Nous avons rencontré Pascal Desparois, Katia Lévesque, Debbie Lynch-White et Émilie Poirier, quatre interprètes qu’un corps rond n’empêche absolument pas de danser.
En danse contemporaine, au Québec, les corps atypiques sont rarissimes. Non seulement les danseurs qui sortent des écoles sont généralement minces, mais ils présentent souvent aussi des musculatures étrangement comparables, comme si leur formation les avait sculptés de manière à ce qu’ils correspondent à un idéal en vogue. Dans un pareil contexte, est-il possible de devenir danseur quand on est rond, enrobé, gros ou carrément obèse ? Est-ce que cela équivaut à se condamner au rejet, à la frustration, au chômage ou même au changement de carrière ?
Pascal et Émilie
Appartenant à la même cohorte de diplômés du baccalauréat en danse de l’UQAM, Émilie Poirier et Pascal Desparois présentaient, en 2011, à Tangente, un spectacle intitulé Les Gros.

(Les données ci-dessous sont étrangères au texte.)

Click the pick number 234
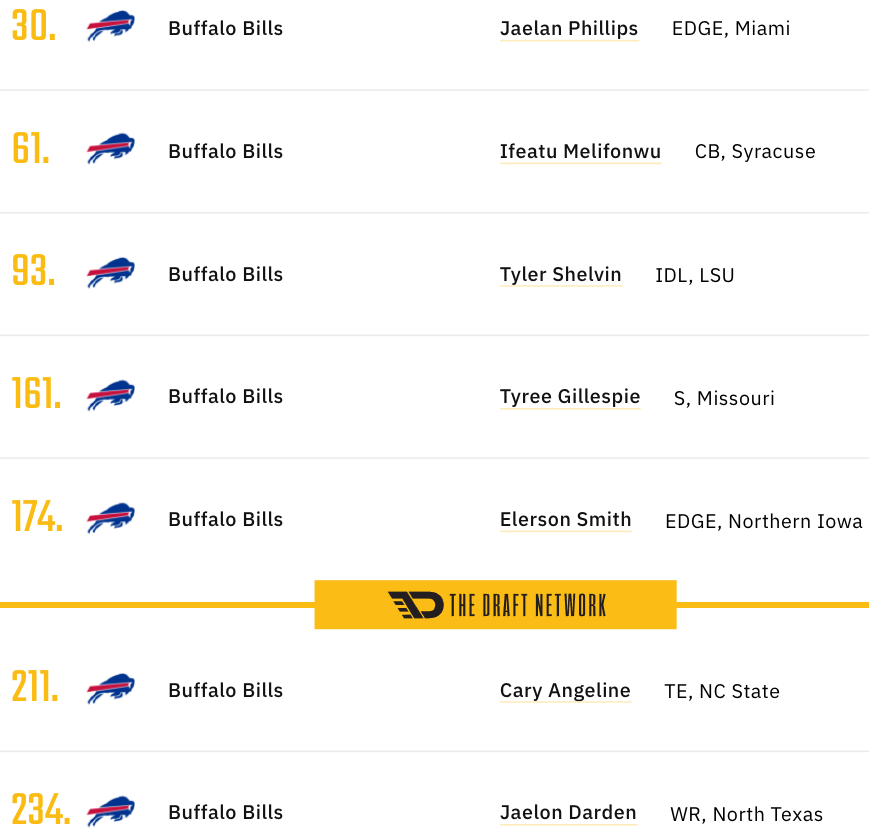This screenshot has height=835, width=869. coord(41,810)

Chorégraphie en sept tableaux, la pièce d’une cinquantaine de minutes était une réflexion sur le fait d’être corpulent dans le monde de la danse et dans la société en général. Devant les corps minces ou « normaux » des quatre autres interprètes, le tandem se mettait à nu, au propre comme au figuré.
Tout en affirmant que leurs enseignants ne leur ont pas suggéré de perdre du poids, Pascal et Émilie avouent que les impératifs du ballet continuent de planer sur l’univers de la danse. « C’est perceptible un peu partout, révèle Desparois. On a beau appeler ça de la danse contemporaine, l’héritage du ballet est immense. Heureusement, nos professeurs de somatique nous ont montré à nous approprier le mouvement, à miser sur nos forces, à contourner nos faiblesses, à faire de nos lacunes des signes distinctifs. Cette dualité entre le corps qu’on devrait atteindre et celui qu’on a et avec lequel on doit apprendre à travailler a été présente pendant toute notre formation. »

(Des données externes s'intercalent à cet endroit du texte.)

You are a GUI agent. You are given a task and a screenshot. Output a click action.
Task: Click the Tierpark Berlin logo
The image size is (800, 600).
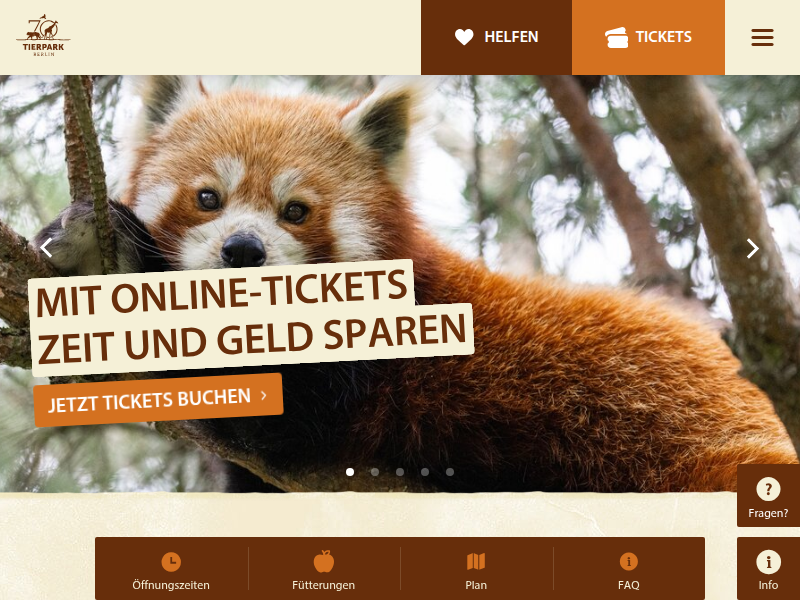click(43, 36)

Les deux amis avouent n’avoir jamais rêvé d’une carrière d’interprète, à tout le moins pas dans le sens conventionnel du terme. « On n’aurait sûrement pas été acceptés ni l’un ni l’autre à LADMMI, estime Desparois. Personnellement, je ne me suis jamais fait d’illusions, j’ai toujours voulu être chorégraphe. » « Durant ma formation, explique Poirier, j’aspirais vraiment, comme Pascal, à être chorégraphe. Probablement parce que je sentais le regard désapprobateur de certains professeurs sur mon corps. C’est en dansant dans Les Gros que j’ai réalisé que j’aimais aussi beaucoup être interprète. À vrai dire, je pense que je suis capable de danser n’importe quel style. »
Katia Lévesque et Jonatha Fortin dans Le Loup et la Colline (Short & Sweet, 2012).
Des avantages
Contrairement à la croyance populaire, il y a de nets avantages à être sinon gros du moins massif pour un danseur. « On gère beaucoup mieux tout ce qui concerne le sol, estime Poirier. On roule mieux, on absorbe mieux, on a plus de puissance, plus d’énergie. Je peux soulever des hommes sans difficulté. En contrepartie, je ne peux pas me faire soulever, en tout cas pas de manière gracieuse. Je ne peux pas faire de pointes et je ne peux pas, alors que c’est une pratique assez courante en ce moment, donner à voir mes os ou mes muscles. »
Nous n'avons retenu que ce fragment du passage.